Reduce Buffer Size and Operate Neighboring Groups More Nearly In-Synch
 Alternatively, the buffer zones may be significantly reduced in width if neighboring groups are only slightly out-of-synch. In this concept, the total portion of time in which two neighboring groups are in-synch is substantial, that is, more than 50% of the time (or more than 30%, more than 40%, more than 60%, or more than 70% of the time). These values could equally be applied on a fluid flow mass basis. Two wells or two groups are said to be "in-synch" if they are undergoing the same flow operation, where a flow operation is injection, production, soaking, or idling. A particularly advantageous way to define well groups is to define a row of horizontal wells as a group. FIG. 2 illustrates the concept of synchronization for individual wells, but the concept is also applicable to groups of wells.
 This is somewhat similar to the "megarow strategy" employed for cyclic steam stimulation (CSS) at Cold Lake, Alberta, Canada (see Society of Petroleum Engineering (SPE), Reference No. 25794). However, this approach still leads to significant communication between groups of wells and inefficient use of steam (or solvent) late in the field life. The "megarow strategy" as used for CSS is not directly translatable to CSDRPs since it is for rows of vertical wells and the preferred mode of operation for CSDRP wells uses relatively horizontal wells.

■ Material provided:
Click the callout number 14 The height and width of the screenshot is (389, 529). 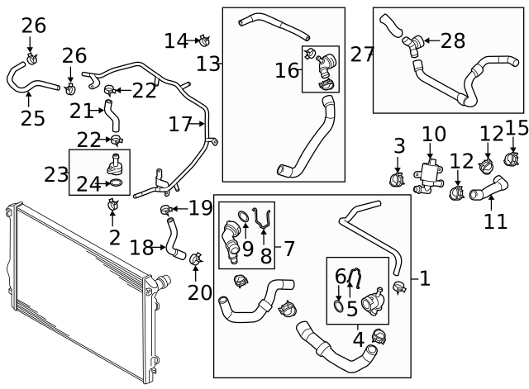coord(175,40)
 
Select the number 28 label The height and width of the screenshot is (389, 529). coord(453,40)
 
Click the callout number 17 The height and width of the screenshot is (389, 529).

■ Problems to solve:
1. According to the passage on well synchronization, which flow operations can a well or group be undergoing?
2. Using the passage on well synchronization, explain why the "megarow strategy" cannot be carried over directly to CSDRPs.
The listing comes from a different source than the passage on well synchronization.

■ List of solutions:
1. Injection, production, soaking, or idling.

2. The "megarow strategy" was designed for rows of vertical wells. CSDRP wells are preferably operated as relatively horizontal wells.